Exercise prompt ▸
Starting with the line that holds "The image size is (1363, 975).", repeat each line through the last one below, exactly. Pictures stay out.

Saved entries ▸
= Beginning of Section =
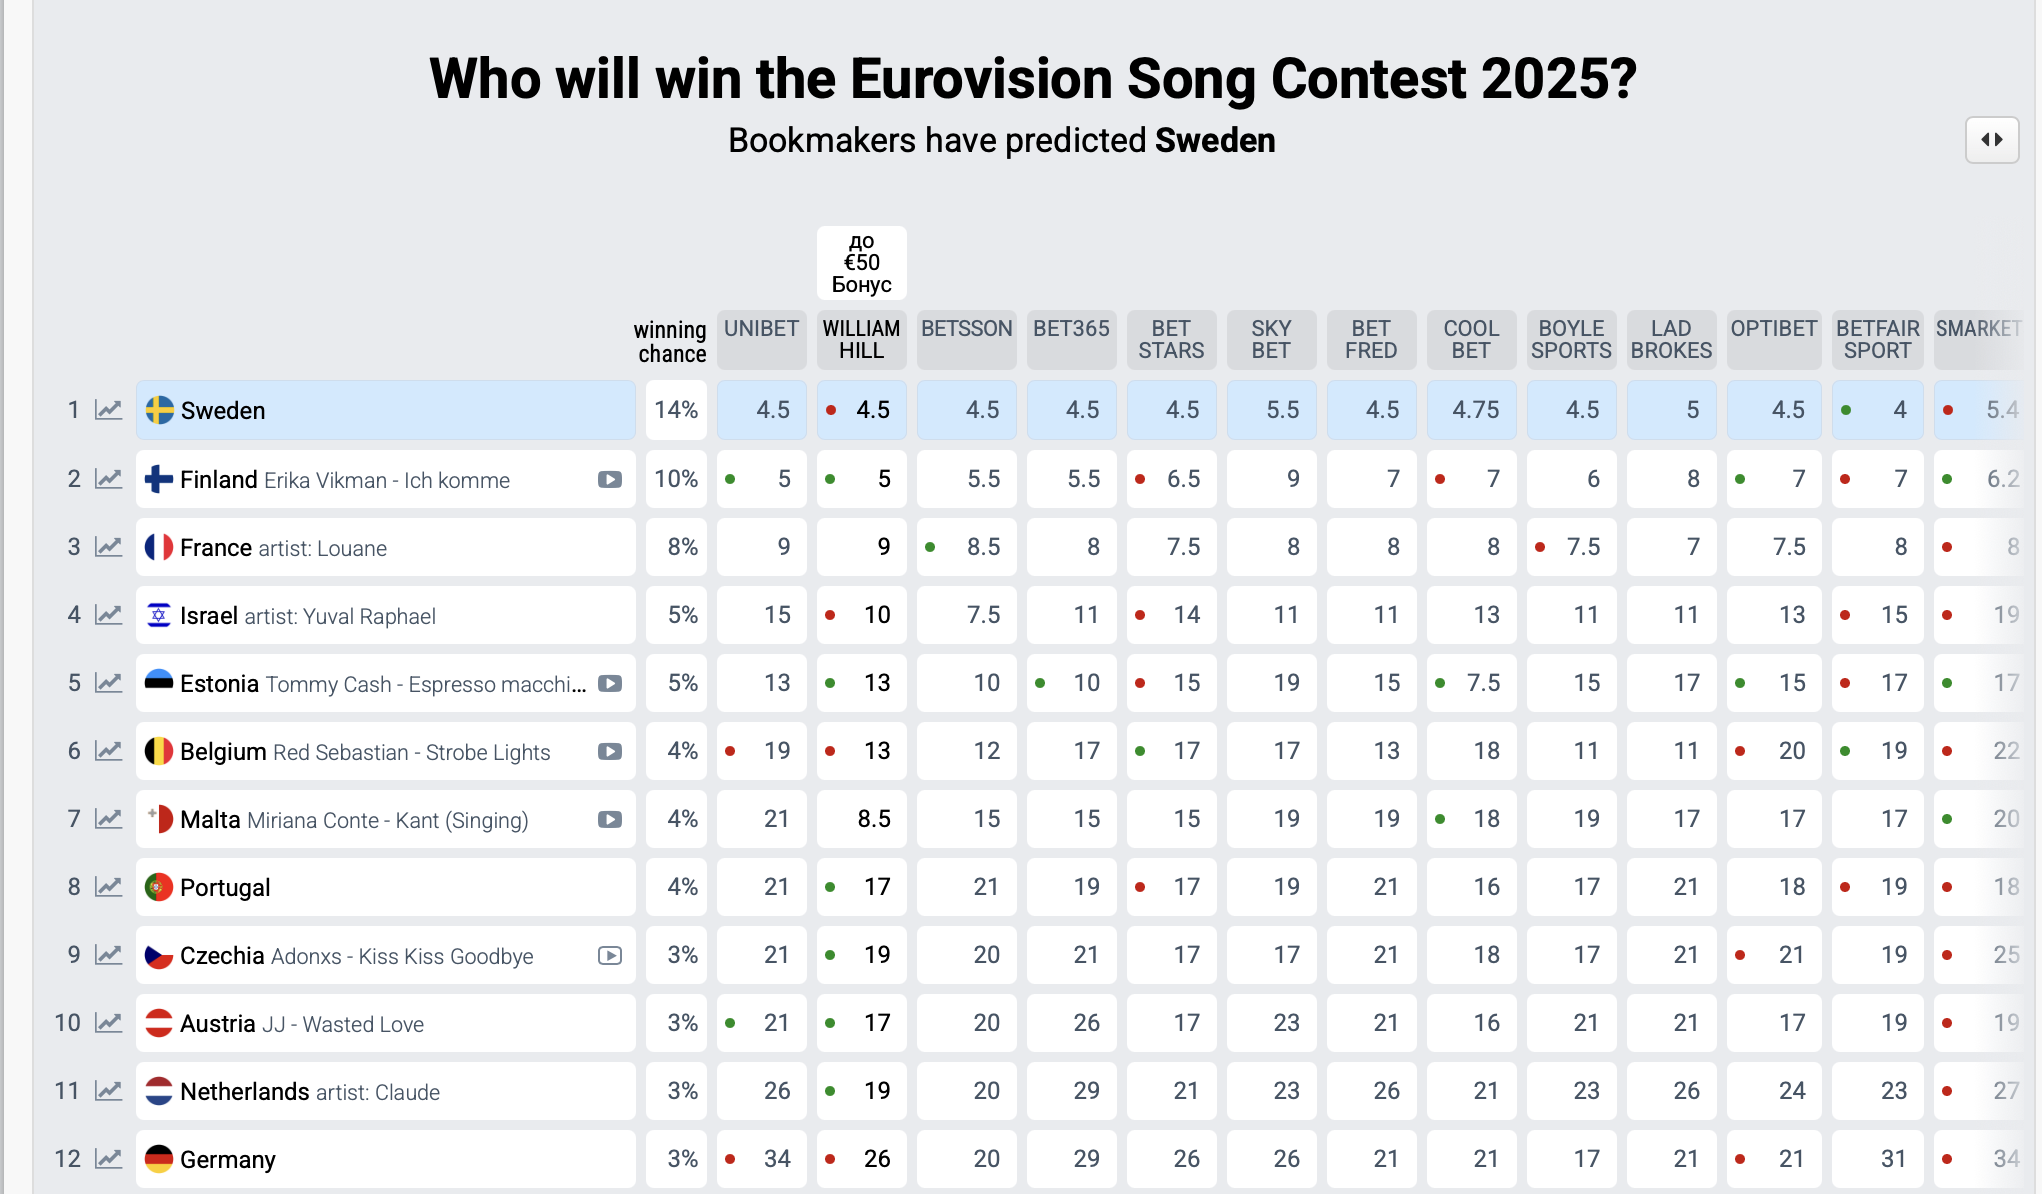The width and height of the screenshot is (2042, 1194).
Task: Play Malta's Miriana Conte video
Action: (610, 820)
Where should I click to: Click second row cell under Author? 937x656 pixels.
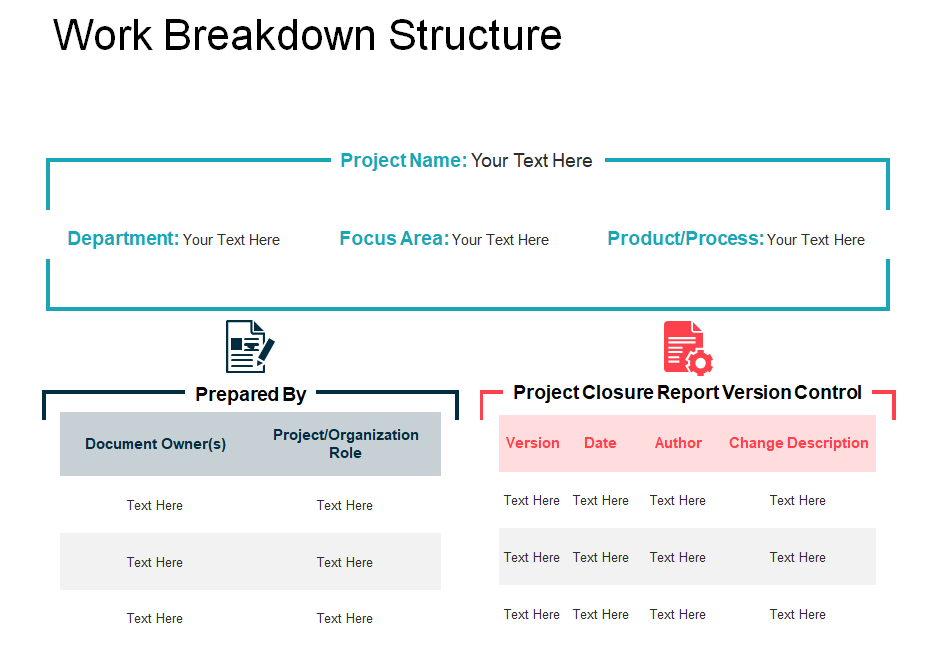coord(678,557)
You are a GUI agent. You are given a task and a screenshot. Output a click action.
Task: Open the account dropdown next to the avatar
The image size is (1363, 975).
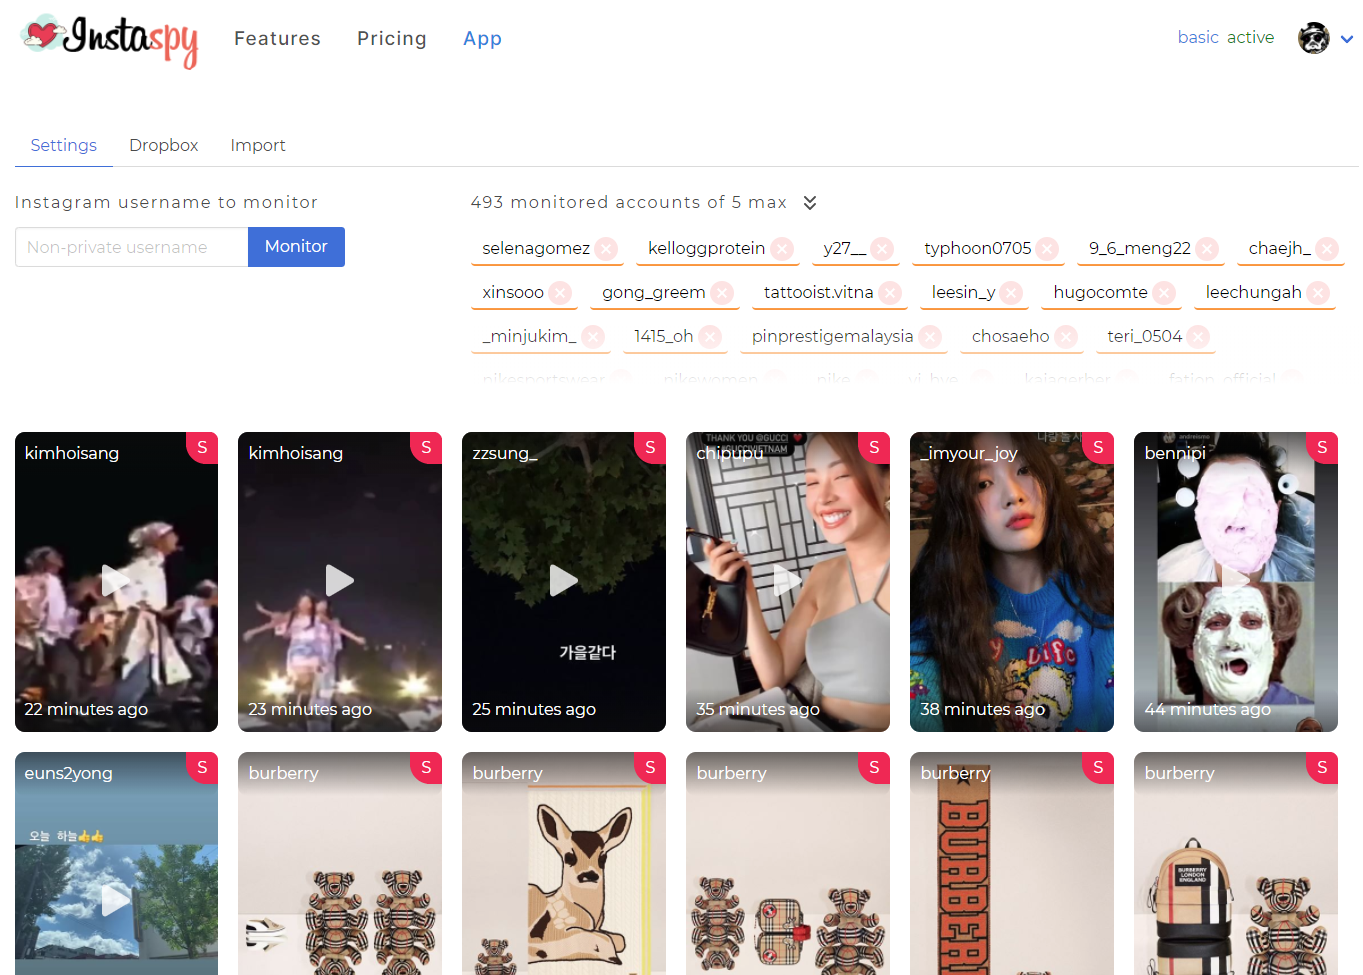point(1348,38)
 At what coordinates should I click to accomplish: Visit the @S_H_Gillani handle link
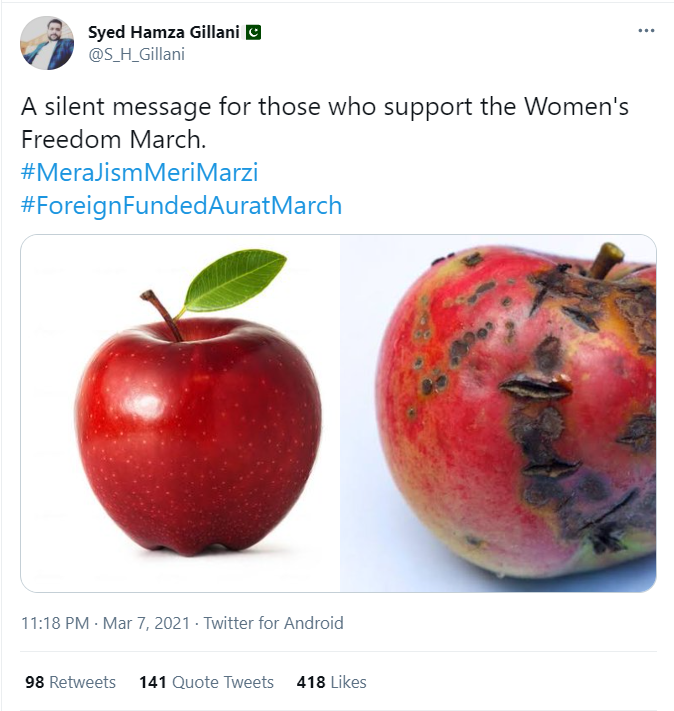[136, 54]
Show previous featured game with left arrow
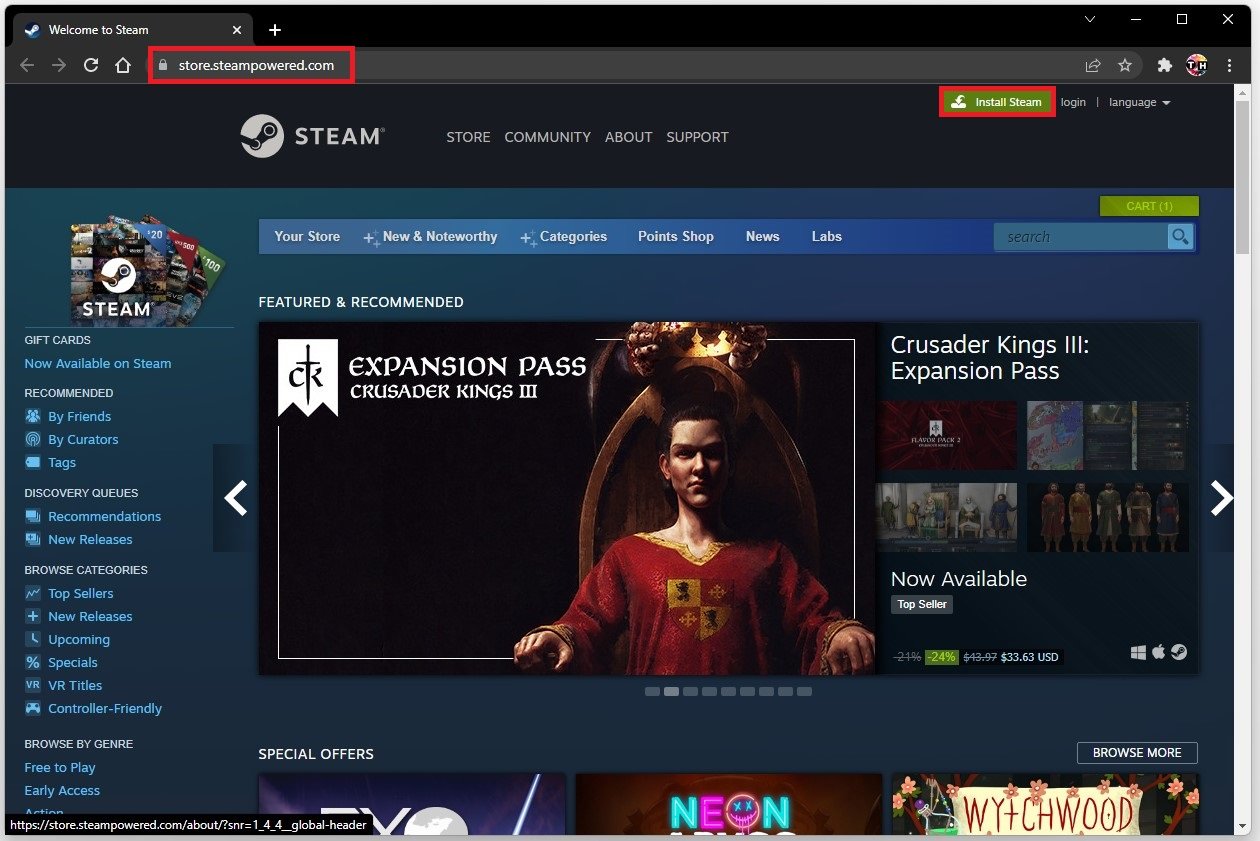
= End of Section =
Exercise answer ▸
The image size is (1363, 975).
point(1348,38)
 At what coordinates should I click to accomplish: Visit the @S_H_Gillani handle link
[136, 54]
Show previous featured game with left arrow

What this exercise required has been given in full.